In [4]:
import torch
import torch.nn as nn
import torch.distributed as dist
import os

In [5]:
def setup(rank, world_size):
    os.environ['MASTER_ADDR'] = 'localhost'
    os.environ['MASTER_PORT'] = '12359'
    dist.init_process_group("nccl", rank=rank, world_size=world_size)

def cleanup():
    dist.destroy_process_group()

In [6]:
def create_model_stages(hidden_size, num_layers, world_size):
    """Split model into pipeline stages."""
    layers_per_stage = num_layers // world_size
    
    all_layers = []
    for i in range(num_layers):
        all_layers.append(
            nn.Sequential(
                nn.Linear(hidden_size, hidden_size),
                nn.ReLU()
            )
        )
    
    stages = []
    for rank in range(world_size):
        start = rank * layers_per_stage
        end = start + layers_per_stage
        stage_layers = all_layers[start:end]
        stages.append(PipelineStage(stage_layers))
    
    return stages


In [7]:
class PipelineStage(nn.Module):
    def __init__(self, layers):
        super().__init__()
        self.layer = nn.ModuleList(layers)

    def forward(self, x):
        out = x
        for layer in self.layers:
            out = layer(out)
            
        return out

In [8]:
class GPipePipeline:
    """
    GPipe-style pipeline parallelism.
    
    Phases:
    1. Fill: Forward all micro-batches (GPU 0 → GPU N)
    2. Drain: Backward all micro-batches (GPU N → GPU 0)
    """
    def __init__(self, stage, rank, world_size, micro_batches, micro_batch_size, input_size, dtype=torch.float32):
        """
        Args:
            stage: The model stage (layers) for this rank
            rank: This GPU's rank
            world_size: Total number of pipeline stages
            micro_batches: Number of micro-batches per training step
            micro_batch_size: Size of each micro-batch
            input_shape: Shape of input WITHOUT batch dimension
            dtype: Data type for tensors
        """

        self.stage = stage
        self.rank = rank
        self.world_size = world_size
        self.micro_batches = micro_batches
        self.micro_batch_size = micro_batch_size
        self.input_size = input_size
        self.dtype = dtype

        self.prev_rank = rank - 1 if rank > 0 else None
        self.next_rank = rank + 1 if rank < world_size - 1 else None

    def send_forward(self, tensor):
        if self.next_rank is not None:
            dist.send(tensor.contiguous(), dst=self.next_rank)

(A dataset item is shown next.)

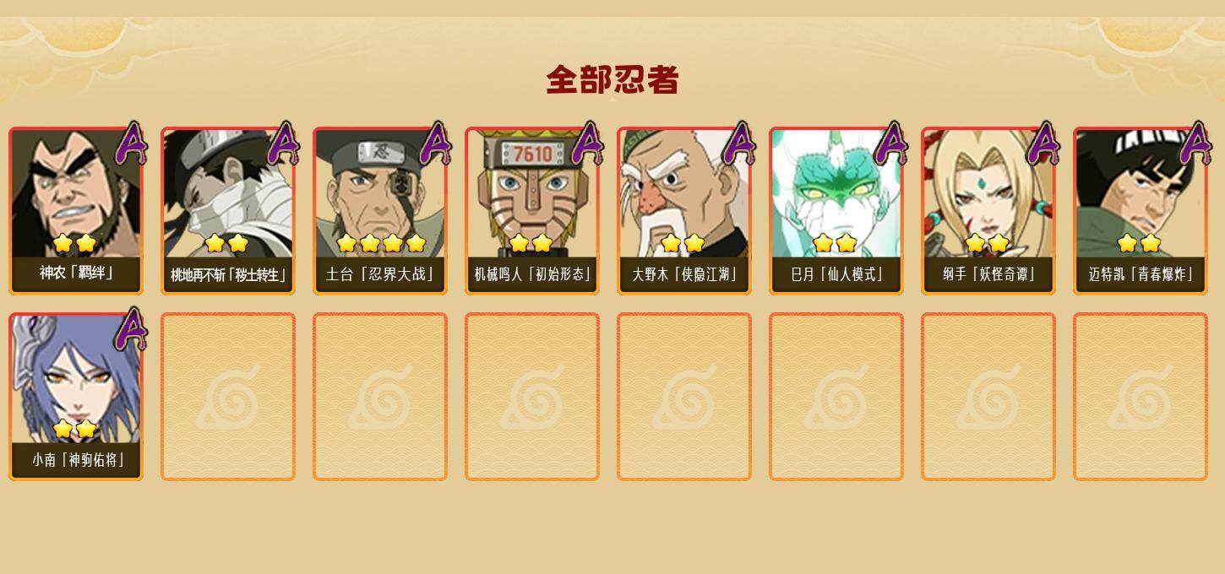Select the 小南「神驹佑将」 ninja card
Viewport: 1225px width, 574px height.
point(76,396)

    def recv_forward(self):
        if self.prev_ranl is not None:
            shape = (self.micro_batch_size, *self.input_size)
            tensor = torch.zeros(shape, dtype=self.dtype, device=f'cuda:{self.rank}')
            dist.recv(tensor, src=self.next_rank)
            return tensor

        return None

    def send_backward(self, tensor):
        if self.prev_rank is not None:
            dist.send(tensor.contiguous(), dst=self.prev_rank)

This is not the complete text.